Now, similar technology is being utilized for much more than drinking games. Last October, California became the first state to launch an earthquake early warning system – which sends phone alerts in the seconds before an earthquake arrives in your area.
A similar system is expected to arrive in Washington and Oregon this spring.
“We’re working on this earthquake early warning stuff, where an earthquake happens and once it’s started and your sensors start to detect motion you forecast how strong it’s going to be and when the waves are going to hit places,” Bodin said. “In order to make that work in many instances you need really lightning-fast information coming through from a lot of sensors.
“So we were able to use the ‘Beast Quake’ and everything since to kind of x-ray the system and see where our latencies were big and devise ways to reduce them.”
So, in a sense, a 67-yard run spanning 15 seconds continues to send shock waves through a comparatively silent Seattle.
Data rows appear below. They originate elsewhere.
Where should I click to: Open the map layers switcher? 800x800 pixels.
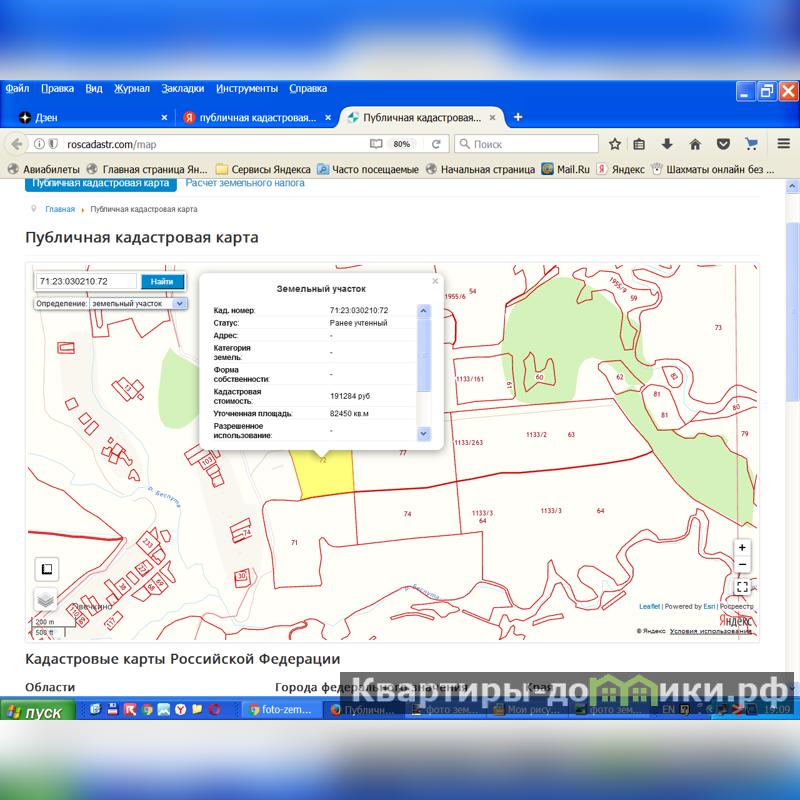[45, 599]
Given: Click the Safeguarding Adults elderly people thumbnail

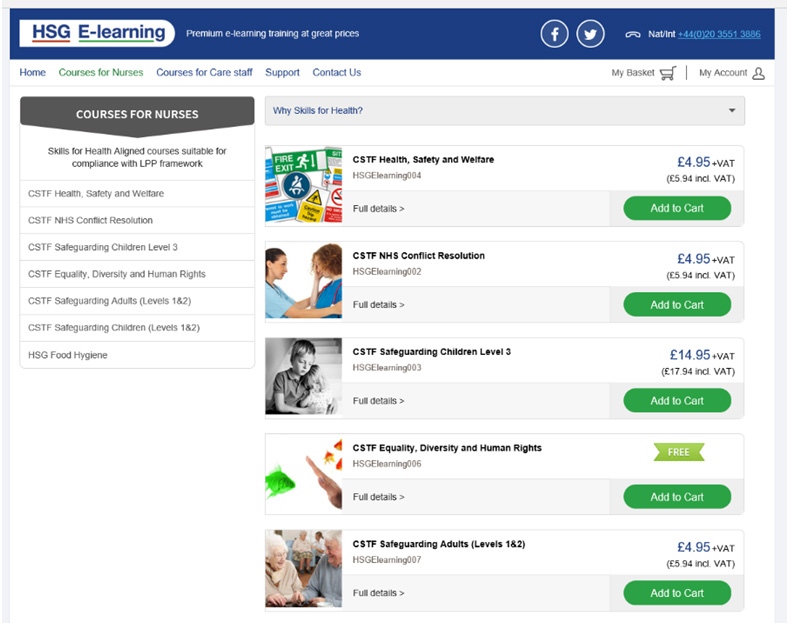Looking at the screenshot, I should [x=304, y=569].
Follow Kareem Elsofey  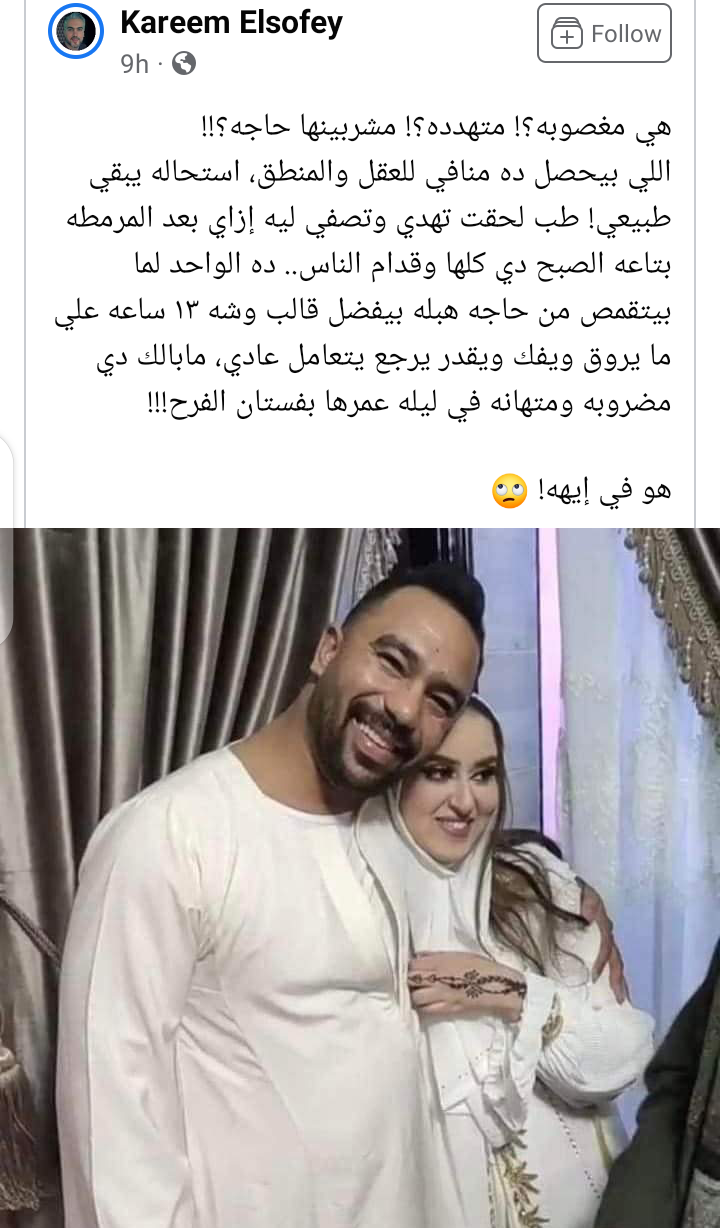[x=604, y=33]
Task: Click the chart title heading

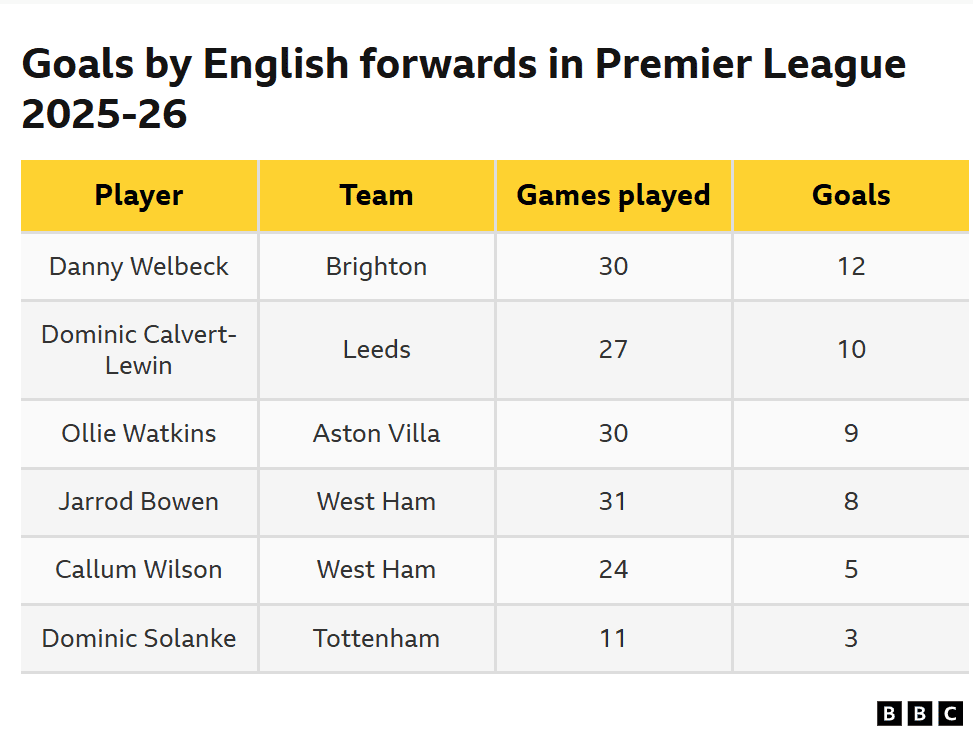Action: pos(463,89)
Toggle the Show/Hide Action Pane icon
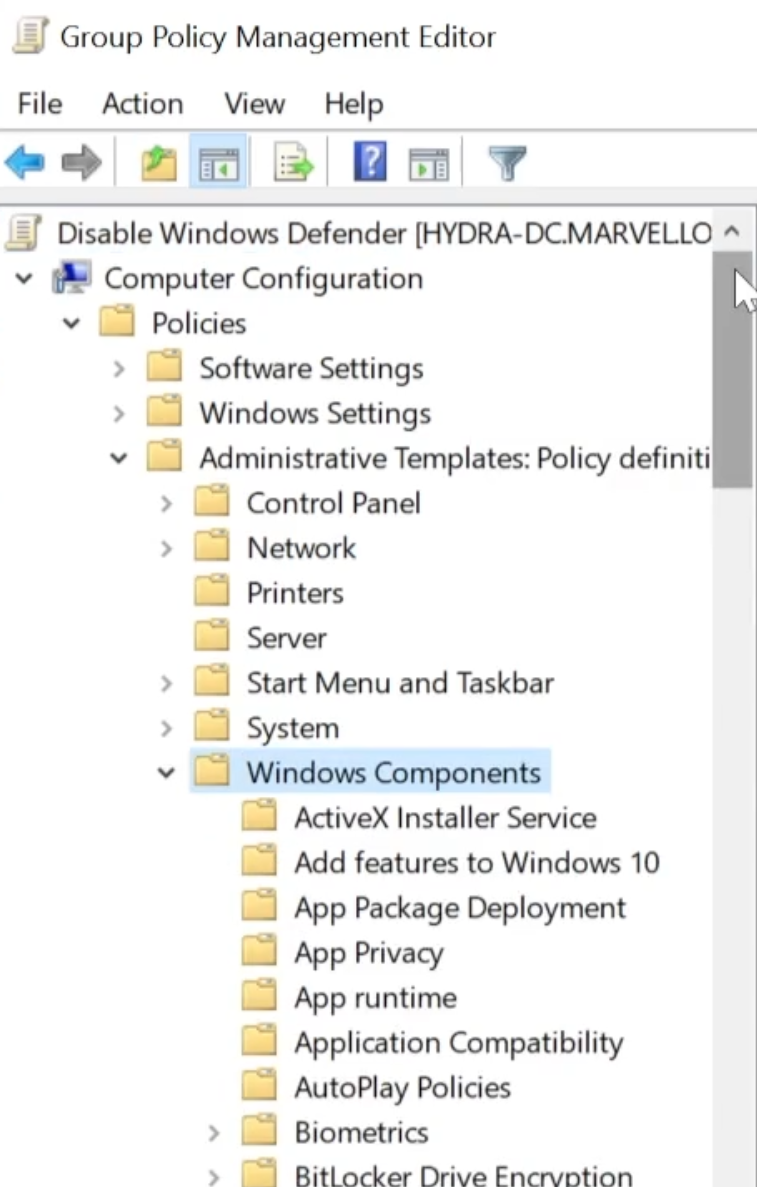This screenshot has width=757, height=1187. [429, 162]
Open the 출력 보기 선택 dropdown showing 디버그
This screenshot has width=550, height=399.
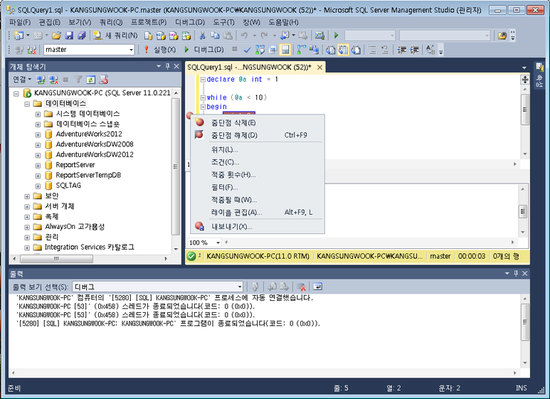pos(158,287)
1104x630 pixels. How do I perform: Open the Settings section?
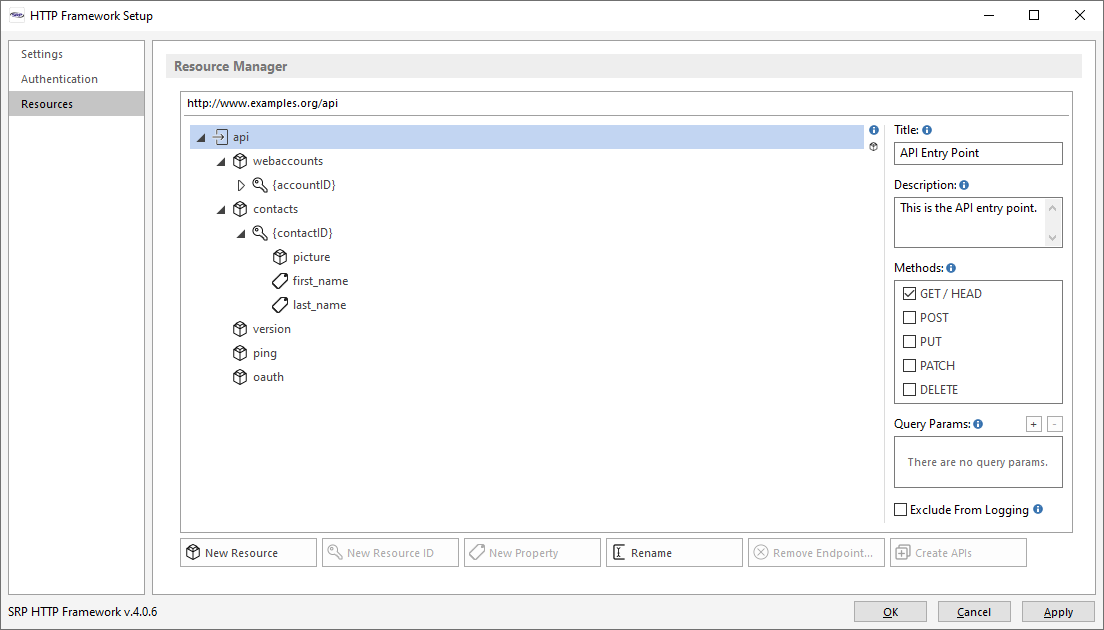pyautogui.click(x=42, y=54)
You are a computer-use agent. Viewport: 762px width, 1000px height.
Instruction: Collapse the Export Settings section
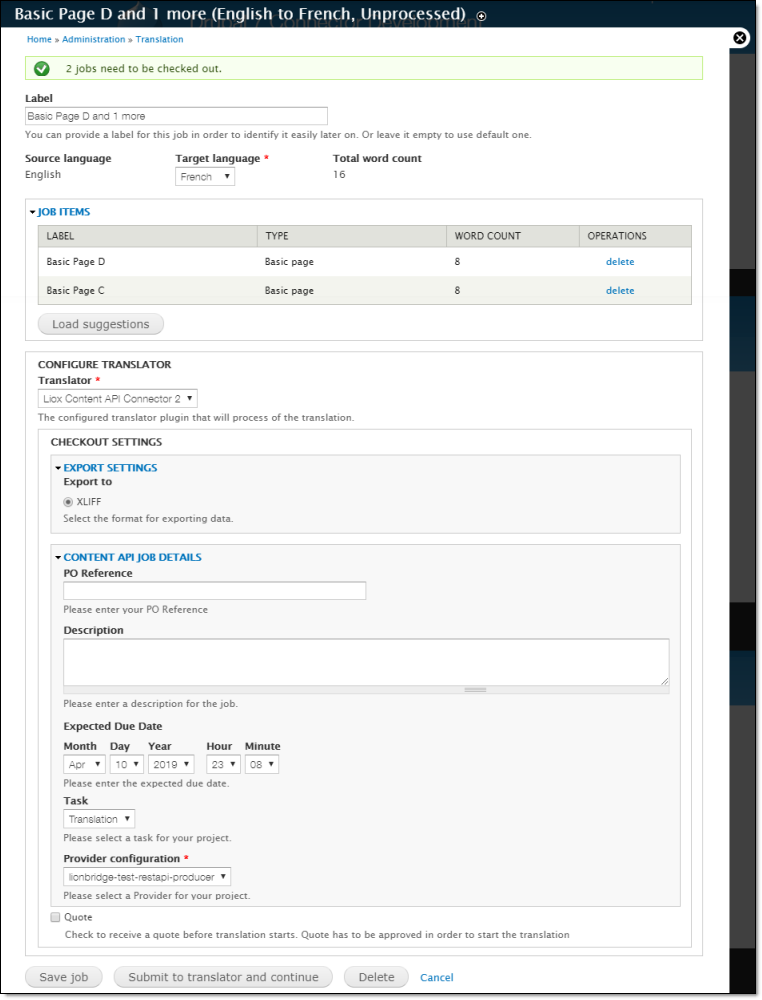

Jan. 8 marked the 10-year anniversary of “Beast Quake” – and the Seahawks were unable to properly celebrate. A day later, they hosted an eerie playoff game in an empty Lumen Field – dropping a 30-20 decision to the division-rival Rams.
Had they won, the Seahawks would have met – who else? – the New Orleans Saints.
But they would have done so in a quieter world.
“Since COVID, seismic networks got besieged with the idea that the Earth has gotten quiet because of the lack of human activity,” Bodin said. “There’s not a lot of buses and trucks and all that stuff. So (the theory was that) it was going to be an improvement – a help for seismic monitoring – because we always complain about cultural noise. It hides little earthquakes and so forth.
“And in fact, we looked into it and there are ways that you can process the data that show that the Earth is a bit quieter. But the part of the Earth that’s quiet is exactly the ‘Beast Quake’ part. It’s that noisy part, because there’s fewer trucks. There’s no ‘Beast Quakes.’ There’s no big sporting events (with large crowds). Maybe there are in Texas, but not here.
“So that’s a point to consider, that right now we’re experiencing an inverse ‘Beast Quake’ phenomenon.”
The crowd is silent now, as Hammond once said.
But soon, Seattle’s stadiums will shake once again.